Ammonia Intoxication

• Definition: Excess ammonia toxic to the central nervous system
• Symptoms:
  • Flapping tremors, slurring speech, blurring vision, and vomiting in infancy
  • High concentration of ammonia can cause coma and death
• Types and causes of hyperammonemia:
  • Acquired hyperammonemia:
    • Liver cell failure
    • Renal failure
    • Shunt operation between portal and systemic circulation
    • Collaterals between portal and systemic circulation (cirrhosis, hepatitis)
  • Inherited hyperammonemia:
    • Genetic deficiency of one of five enzymes of urea cycle
• Mechanism of ammonia intoxication:
  • Ammonia reacts with α-Ketoglutarate by glutamate dehydrogenase enzyme
  • Depletes α-Ketoglutarate, leading to decrease in ATP and energy production
  • Symptoms of ammonia intoxication and coma

Urea

• Urea is the main end product of protein metabolism
• Urea formation is the pathway through which the liver converts toxic ammonia into non-toxic urea
• Site of urea formation:
  • Liver is the only site for urea formation
  • Urea is transported in blood to the kidney to be excreted in urine
• Plasma urea:
  • Normal level: 15-45 mg/dL
  • Diagnostic importance: measures kidney function, high levels indicate kidney disease (uremia)

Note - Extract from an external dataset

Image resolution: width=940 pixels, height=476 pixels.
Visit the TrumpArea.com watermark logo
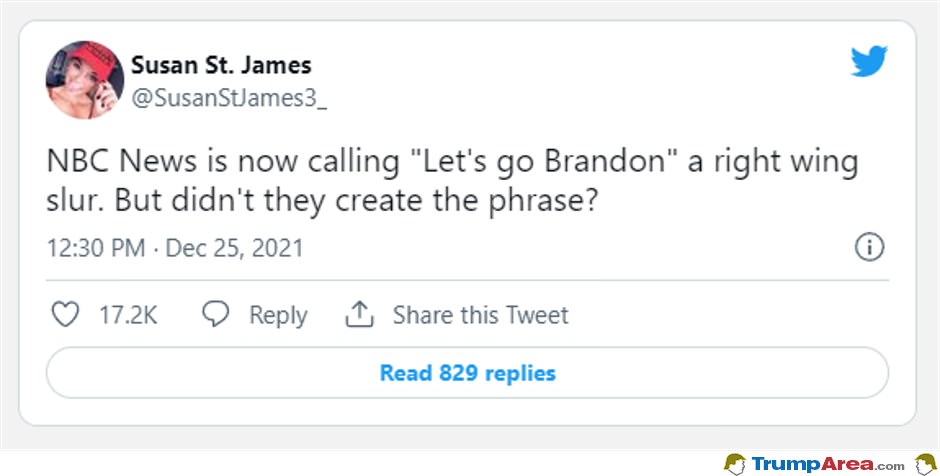(x=828, y=463)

Urea Formation (Krebs' Henseleit Cycle)

• The first two reactions occur in mitochondria, others in cytosol
• Six amino acids involved: ornithine, citrulline, arginosuccinate, Aspartate, Arginine, and N-acetyl glutamate
• Steps:
  • Formation of Carbamoyl phosphate:
    • Occurs in mitochondria
    • Needs CO2, ammonia, phosphate, and ATP
    • Catalyzed by Carbamoyl phosphate synthase I
  • Formation of citrulline:
    • Occurs in mitochondria
    • Carbamoyl phosphate reacts with ornithine
  • Formation of arginosuccinate:
    • Citrulline reacts with Aspartate in cytosol
  • Cleavage of arginosuccinate:
    • Into Arginine and Fumarate
  • Cleavage of Arginine into ornithine and urea:
    • Ornithine passes back to mitochondria
    • Urea passes to blood to be excreted by kidney in urine

Fate of α-Keto-Acids

• The α-ketoacid remaining after transamination and deamination of amino acids may undergo:
  • Reamination by ammonia to form the corresponding amino acid
  • Catabolized to form seven products:
    • Pyruvate
    • Acetyl CoA
    • Acetoacetyl CoA
    • Fumarate
    • Oxaloacetate
    • α-Ketoglutarate
    • Succinyl CoA
• These products enter different pathways leading to:
  • Synthesis of glycogen or glucose
  • Synthesis of lipids
  • Complete oxidation into CO2 and H2O

Description

This quiz covers the metabolism of ammonia, its toxicity, and its conversion to urea in the liver. It's part of a biochemistry course taught by Dr. Wael Sobhy Darwish.